Purpose of the Study:

  • To propose a novel distracted driving model using the queuing network model human processor (QN-MHP) framework.
  • To simulate the cognitive processes of distracted drivers based on physiological and cognitive evidence.
  • To improve the accuracy and realism of distracted driving behavior models.

Main Methods:

  • Utilized the queuing network model human processor (QN-MHP) framework.
  • Incorporated a cumulative activation effect model for external stimuli and dual-task queuing/switching mechanisms for cognitive resource allocation.
  • Modeled driver actions using the Intelligent Driver Model (IDM) for both visual and auditory distractions.
  • Calibrated and verified the model using 773 distracted car-following events from the Shanghai Naturalistic Driving Study data.

§ **WORK TO BE COMPLETED**: Continue the summary of the distracted driving model study from the last item under Main Methods.

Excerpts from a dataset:
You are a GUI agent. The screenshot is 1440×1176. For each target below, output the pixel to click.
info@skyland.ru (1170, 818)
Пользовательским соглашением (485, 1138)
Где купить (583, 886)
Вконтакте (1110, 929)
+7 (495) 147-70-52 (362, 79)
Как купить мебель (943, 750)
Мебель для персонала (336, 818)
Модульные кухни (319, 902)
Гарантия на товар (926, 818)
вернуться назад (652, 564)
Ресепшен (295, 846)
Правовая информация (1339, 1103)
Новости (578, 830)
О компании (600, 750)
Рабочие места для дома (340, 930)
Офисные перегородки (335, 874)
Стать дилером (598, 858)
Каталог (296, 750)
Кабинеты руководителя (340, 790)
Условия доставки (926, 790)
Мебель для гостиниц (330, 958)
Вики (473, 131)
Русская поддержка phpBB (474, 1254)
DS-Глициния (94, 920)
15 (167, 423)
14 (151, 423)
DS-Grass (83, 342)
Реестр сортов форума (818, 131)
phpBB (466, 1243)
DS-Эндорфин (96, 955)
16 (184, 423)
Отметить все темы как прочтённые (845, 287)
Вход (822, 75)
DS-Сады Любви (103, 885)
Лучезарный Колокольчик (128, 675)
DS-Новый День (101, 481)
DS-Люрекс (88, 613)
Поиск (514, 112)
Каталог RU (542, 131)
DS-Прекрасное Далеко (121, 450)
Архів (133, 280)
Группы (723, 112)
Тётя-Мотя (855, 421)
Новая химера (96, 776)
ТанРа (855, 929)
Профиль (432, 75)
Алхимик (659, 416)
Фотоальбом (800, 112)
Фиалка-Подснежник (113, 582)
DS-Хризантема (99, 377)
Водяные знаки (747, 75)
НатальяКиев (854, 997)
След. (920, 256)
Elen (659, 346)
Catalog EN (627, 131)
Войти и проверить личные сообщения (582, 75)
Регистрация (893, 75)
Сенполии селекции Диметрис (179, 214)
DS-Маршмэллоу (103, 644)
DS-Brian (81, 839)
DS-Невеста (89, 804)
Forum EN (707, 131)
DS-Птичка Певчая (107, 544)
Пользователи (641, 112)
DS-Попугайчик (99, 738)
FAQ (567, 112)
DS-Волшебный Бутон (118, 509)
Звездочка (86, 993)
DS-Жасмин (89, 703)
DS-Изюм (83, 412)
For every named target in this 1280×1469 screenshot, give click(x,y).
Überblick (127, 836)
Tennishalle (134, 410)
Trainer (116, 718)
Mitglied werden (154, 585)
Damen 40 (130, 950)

§ **TASK OUTPUT**:
Main Results:

  • The developed model demonstrated more uniform and reasonable parameter values.
  • Achieved significant accuracy improvements of 57% and 66% compared to two baseline models.
  • Successfully generated critical pre-crash scenarios and estimated distracted driving crash rates.

Conclusions:

  • The proposed QN-MHP based model offers a more realistic simulation of distracted driving by incorporating cognitive processes.
  • The model's enhanced accuracy and ability to predict critical scenarios contribute to traffic safety analysis and the development of new vehicle technologies.